Breast Cancer Awareness Month!
October is Breast Cancer Awareness Month.
We know that early detection greatly improves your chance of beating breast cancer: that is why we support Breast Cancer Awareness Month’s aim of creating awareness and increasing education about the risk factors, symptoms and survival rates of breast cancer.
Breast cancer awareness should not only focus on early detection but should look aspects such as treatment plans, doctors, support services and the myths around the disease. It is so important to start talking to our daughters and friends from a young age. Even though it is perceived that the disease affects older woman, younger woman are being diagnosed every year.
Other than skin cancer, breast cancer is the most common cancer among American women. Getting mammograms regularly can lower the risk of dying from breast cancer.
Symptoms of breast cancer
In addition to having regular mammograms, you should also be on the lookout for any of the following symptoms (even though some breast cancer sufferers experience none of these):
- Change in the size or the shape of the breast
- Pain in any area of the breast
- Nipple discharge other than breast milk (including blood)
- New lump in the breast or underarm
If you have any signs that worry you, be sure to see your doctor right away.
Fast facts about breast cancer
- Each year in the United States, more than 200,000 women develop breast cancer and more than 40,000 women die from the disease.
- Men also get breast cancer, but it is not very common. Each year in the United States, about 2,000 men get breast cancer and about 400 men die from the disease.
- Most breast cancers are found in women who are 50 years old or older, but breast cancer also affects younger women.
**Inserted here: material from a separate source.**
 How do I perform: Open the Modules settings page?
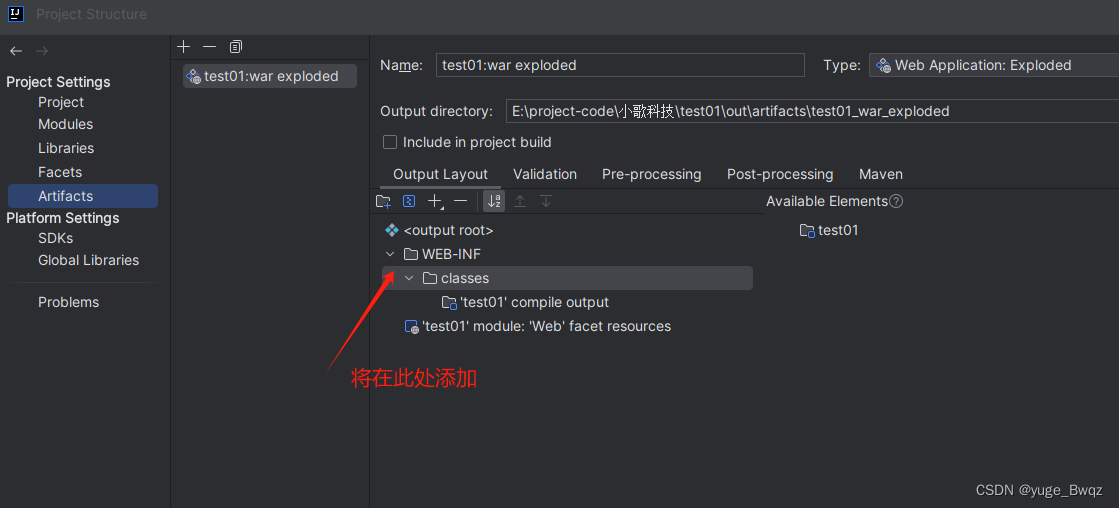pos(65,124)
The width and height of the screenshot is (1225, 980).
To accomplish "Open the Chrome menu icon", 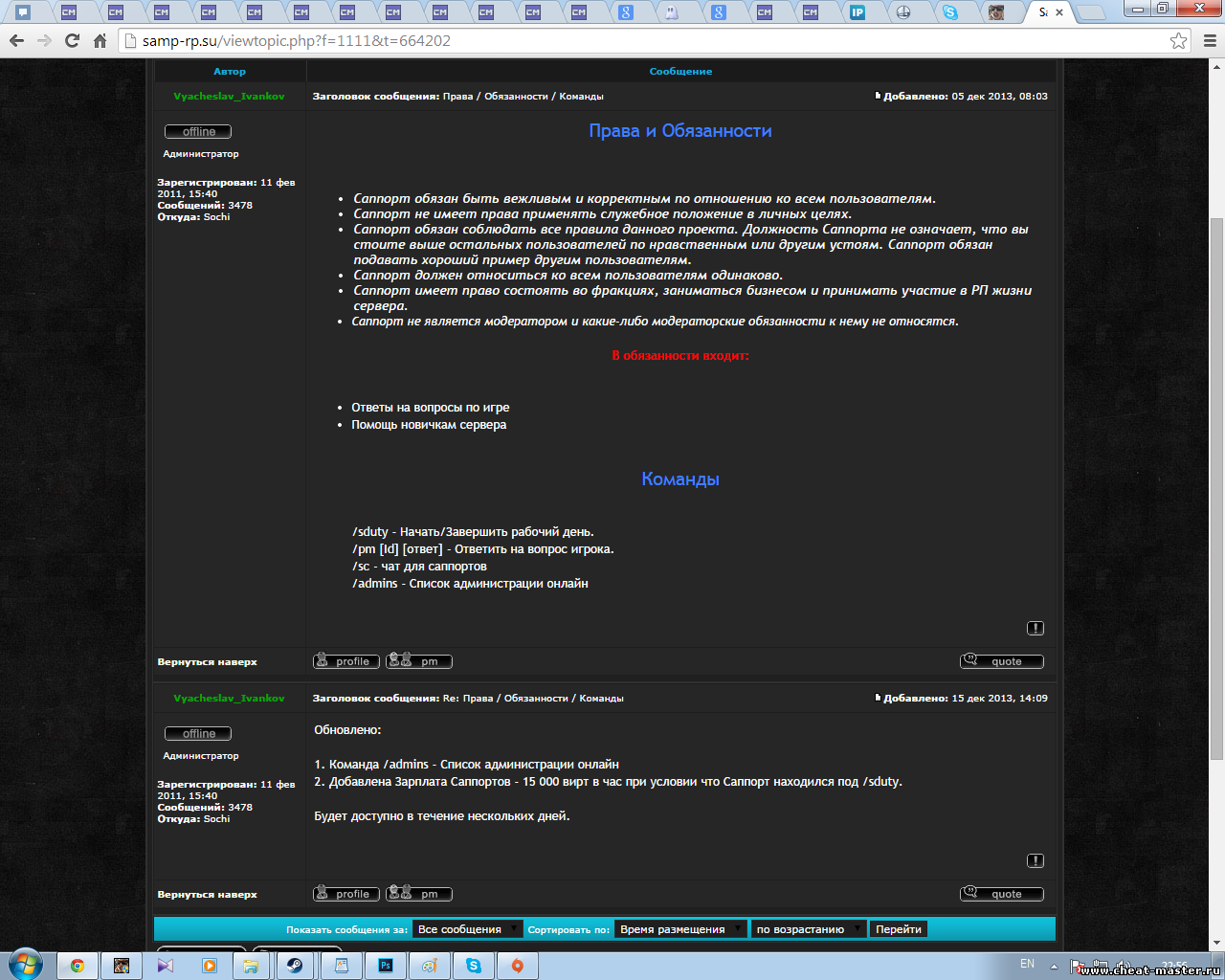I will click(x=1209, y=41).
About 11% of all new cases of breast cancer in the United States are found in women younger than 45 years of age.
What increases my risk of developing breast cancer?
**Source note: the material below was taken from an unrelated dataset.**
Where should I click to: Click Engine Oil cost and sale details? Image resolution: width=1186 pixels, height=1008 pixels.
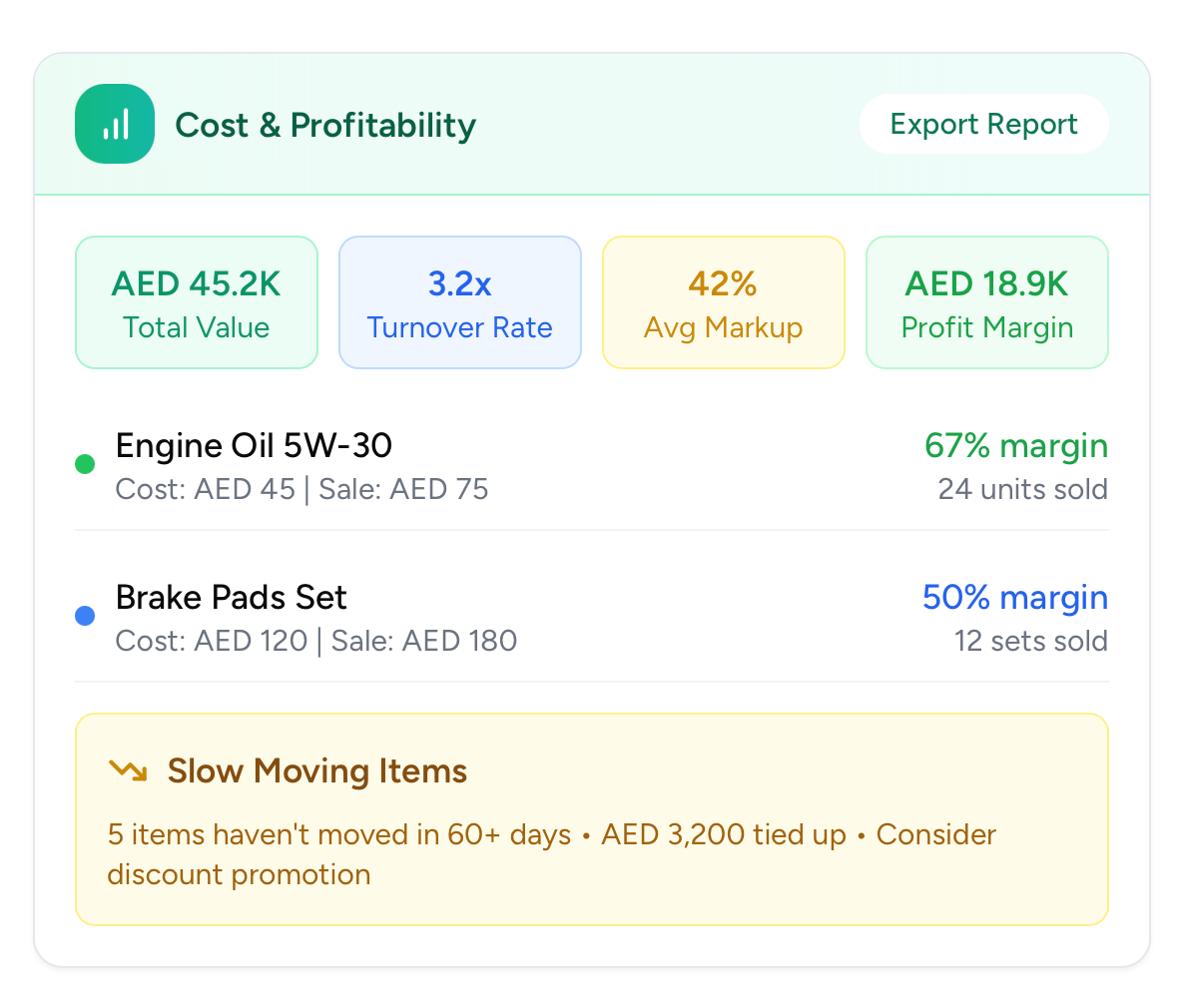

The main factors that influence your risk for breast cancer include being female, age (most breast cancers are found in women who are 50 years old or older), and having mutations in your breast cancer genes (BRCA1 and BRCA2).
Other risk factors include:
- Being younger when you had your first menstrual period
- Never giving birth, or being older at the birth of your first child
- Starting menopause at a later age
- Using hormone replacement therapy for a long time
- A personal history of breast cancer, dense breasts, or some other breast problems
- A family history of breast cancer (parent, sibling, or child)
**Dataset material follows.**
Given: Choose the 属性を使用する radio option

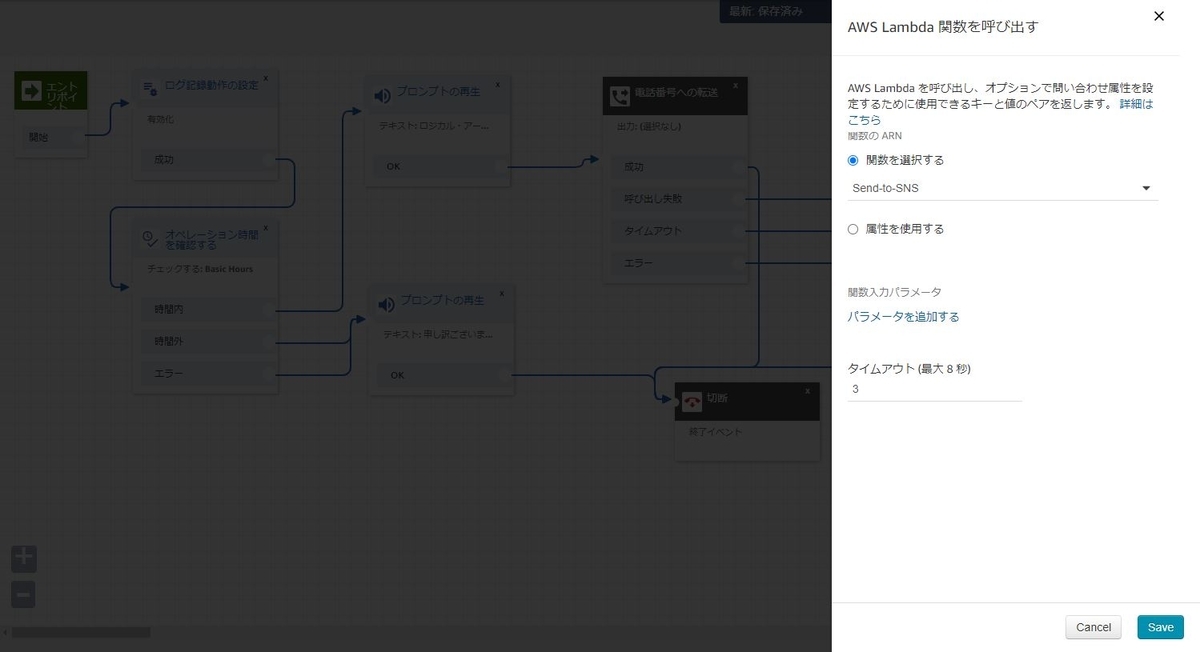Looking at the screenshot, I should point(851,228).
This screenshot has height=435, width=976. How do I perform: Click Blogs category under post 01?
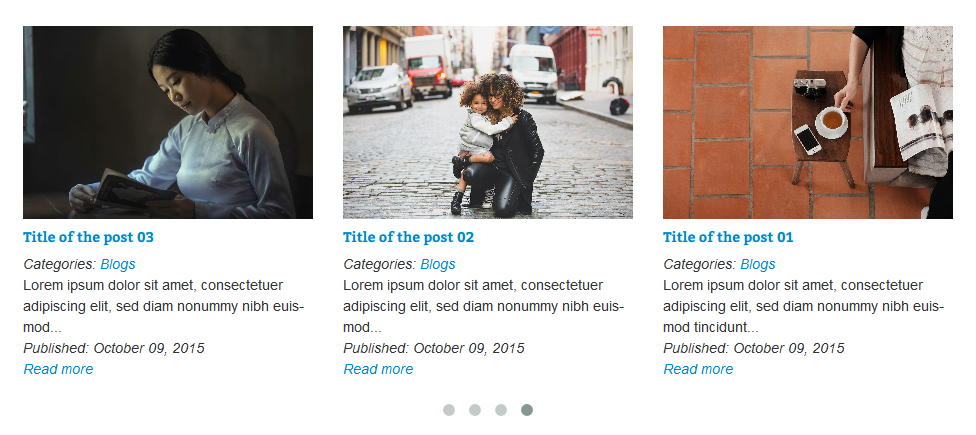click(x=758, y=264)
- Getting radiation therapy to the breast or chest
- Being overweight, especially after menopause
Most women who get breast cancer have no known risk factors and no history of the disease in their families.
Although breast cancer screening cannot prevent breast cancer, it can help find breast cancer early, when it is easier to treat.
Talk to your doctor about which breast cancer screening tests are right for you, and when you should have them.